My Secret Life as a Spaghetti Coder
home | about | contact | privacy statement | getting started with cfrails
In an effort to bring about a discussion (and hopefully diffuse some information on) scaling, last week I told the story of Origin Shabamtech and Gulfomatic's Solutioneers, bringing about an open question regarding the myth of how Gulfomatic solved Shabamtech's scaling woes.

After telling the story, I asked,
I want to figure out the mystery. Do you have any ideas? How would you determine what's causing the site to crash? What might you look at? What might you do to fix it?
A typical infrastructure diagram
A typical infrastructure diagram, from Force10 Networks.

Let's recount what we know about the situation:
  • It was making a ton of money.
  • There was an application running it.
  • There was no source code for the application, and no vendor to contact to get it.
  • The application had to access a database by knowing the DB file location.
  • Gulfomatic's Solutioneers tried several potential solutions before finding the one that worked
That's all we know initially. What does that tell us?

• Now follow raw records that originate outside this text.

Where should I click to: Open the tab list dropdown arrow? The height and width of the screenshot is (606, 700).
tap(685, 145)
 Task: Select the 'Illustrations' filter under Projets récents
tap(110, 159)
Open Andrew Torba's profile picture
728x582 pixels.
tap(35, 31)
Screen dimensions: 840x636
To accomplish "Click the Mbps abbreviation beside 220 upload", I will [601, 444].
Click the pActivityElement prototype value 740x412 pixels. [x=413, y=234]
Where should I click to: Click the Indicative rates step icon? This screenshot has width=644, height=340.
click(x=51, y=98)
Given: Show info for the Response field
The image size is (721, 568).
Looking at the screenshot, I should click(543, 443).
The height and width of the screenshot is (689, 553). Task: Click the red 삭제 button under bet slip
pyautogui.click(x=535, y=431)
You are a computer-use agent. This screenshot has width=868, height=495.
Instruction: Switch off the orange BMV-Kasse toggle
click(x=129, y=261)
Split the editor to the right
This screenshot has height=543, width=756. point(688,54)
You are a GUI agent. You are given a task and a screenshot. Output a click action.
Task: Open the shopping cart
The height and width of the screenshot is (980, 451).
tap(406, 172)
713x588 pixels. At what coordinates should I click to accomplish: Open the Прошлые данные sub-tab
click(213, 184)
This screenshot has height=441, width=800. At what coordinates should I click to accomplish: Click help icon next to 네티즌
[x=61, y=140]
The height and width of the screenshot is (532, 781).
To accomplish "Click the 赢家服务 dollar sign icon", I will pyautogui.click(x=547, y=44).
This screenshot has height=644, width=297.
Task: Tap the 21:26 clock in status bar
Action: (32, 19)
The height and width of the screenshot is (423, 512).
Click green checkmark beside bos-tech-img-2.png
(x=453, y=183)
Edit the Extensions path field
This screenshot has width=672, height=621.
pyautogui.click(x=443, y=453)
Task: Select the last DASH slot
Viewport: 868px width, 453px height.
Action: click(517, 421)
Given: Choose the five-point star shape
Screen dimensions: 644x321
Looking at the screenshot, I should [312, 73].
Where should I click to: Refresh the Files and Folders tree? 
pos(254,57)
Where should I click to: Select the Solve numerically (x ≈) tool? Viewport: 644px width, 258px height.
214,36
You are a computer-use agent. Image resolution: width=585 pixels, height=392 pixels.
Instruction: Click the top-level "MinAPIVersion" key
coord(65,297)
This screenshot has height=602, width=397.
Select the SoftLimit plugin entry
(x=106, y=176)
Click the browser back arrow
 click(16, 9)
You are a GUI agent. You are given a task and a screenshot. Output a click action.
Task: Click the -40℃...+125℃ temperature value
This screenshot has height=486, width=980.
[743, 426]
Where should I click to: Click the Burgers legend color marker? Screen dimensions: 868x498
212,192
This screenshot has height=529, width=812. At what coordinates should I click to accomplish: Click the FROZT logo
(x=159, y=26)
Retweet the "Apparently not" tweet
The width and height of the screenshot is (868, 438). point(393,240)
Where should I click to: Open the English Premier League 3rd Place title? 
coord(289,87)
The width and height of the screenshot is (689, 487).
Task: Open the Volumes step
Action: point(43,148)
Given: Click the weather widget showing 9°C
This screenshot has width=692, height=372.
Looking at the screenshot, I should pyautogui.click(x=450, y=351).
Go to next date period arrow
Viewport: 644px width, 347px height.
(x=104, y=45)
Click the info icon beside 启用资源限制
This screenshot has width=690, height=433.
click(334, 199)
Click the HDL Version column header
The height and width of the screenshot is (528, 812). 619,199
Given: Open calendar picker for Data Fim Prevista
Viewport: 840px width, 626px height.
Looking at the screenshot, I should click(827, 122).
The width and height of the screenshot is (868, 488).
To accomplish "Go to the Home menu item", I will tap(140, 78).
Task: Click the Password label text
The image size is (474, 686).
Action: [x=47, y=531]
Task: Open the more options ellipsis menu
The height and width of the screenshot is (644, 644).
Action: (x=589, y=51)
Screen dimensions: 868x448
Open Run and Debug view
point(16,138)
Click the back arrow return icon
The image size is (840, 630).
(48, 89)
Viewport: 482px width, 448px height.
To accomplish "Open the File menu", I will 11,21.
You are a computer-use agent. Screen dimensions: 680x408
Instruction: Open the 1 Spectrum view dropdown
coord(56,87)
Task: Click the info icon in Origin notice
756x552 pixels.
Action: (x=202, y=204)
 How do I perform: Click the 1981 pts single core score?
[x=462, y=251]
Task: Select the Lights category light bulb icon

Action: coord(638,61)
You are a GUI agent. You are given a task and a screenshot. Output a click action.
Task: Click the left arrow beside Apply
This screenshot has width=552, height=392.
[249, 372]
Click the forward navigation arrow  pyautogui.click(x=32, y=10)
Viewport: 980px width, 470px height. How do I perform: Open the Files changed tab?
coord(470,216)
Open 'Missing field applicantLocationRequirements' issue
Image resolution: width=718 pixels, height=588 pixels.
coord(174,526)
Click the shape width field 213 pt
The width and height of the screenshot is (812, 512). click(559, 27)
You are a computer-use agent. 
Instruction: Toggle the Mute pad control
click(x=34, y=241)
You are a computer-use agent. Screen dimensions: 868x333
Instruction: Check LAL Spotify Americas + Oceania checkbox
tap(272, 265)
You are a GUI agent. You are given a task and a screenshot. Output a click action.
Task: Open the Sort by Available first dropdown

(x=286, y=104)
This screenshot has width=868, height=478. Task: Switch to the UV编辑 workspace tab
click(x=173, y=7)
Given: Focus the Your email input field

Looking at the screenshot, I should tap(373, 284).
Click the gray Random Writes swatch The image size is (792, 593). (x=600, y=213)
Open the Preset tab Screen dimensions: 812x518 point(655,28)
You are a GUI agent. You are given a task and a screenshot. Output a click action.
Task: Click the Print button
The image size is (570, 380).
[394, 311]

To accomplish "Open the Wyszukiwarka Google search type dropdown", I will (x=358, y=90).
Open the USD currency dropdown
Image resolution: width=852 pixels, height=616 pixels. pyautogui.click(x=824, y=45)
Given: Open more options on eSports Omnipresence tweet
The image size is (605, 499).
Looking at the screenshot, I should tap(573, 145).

  • Our solution needs to be implemented quickly, and we have money to spend if we need to.
  • Even if the application itself is the cause of our problems, we can't change it because we lack the source code, so our solution has to be done outside of the app itself.
  • Whatever solution we come up with has to take into account the fact that we're using a file path to access a database.
  • You can work methodically - trying the simplest solutions first, and revise them as more information presents itself.
But where do we go from here? The answer came from shag in the comments to the original post:
any clue as to what we're working with here? what kind of app are we talking about? what are the pieces in the puzzle that makes it go? what are the symptoms? what kind of access do we have? what kind of layers to we have? what kind of hardware do we have? what kind of os do we have?

i think we need to address what we are dealing with prior to the how to resolve the problem.

that being said, from a high level (and i mean like jupiter), some basic things are:

- identify symptoms
- scour logs
We start by identifying the symptoms. In this case, the application is crashing. What are the potential bottlenecks in the system that might cause it to crash? Are we lacking bandwidth? Is the web server crawling to a halt? Is the application itself using too many resources? Can the DB handle the load being thrown its way? Maybe the combination of these things is just causing the computer to crash.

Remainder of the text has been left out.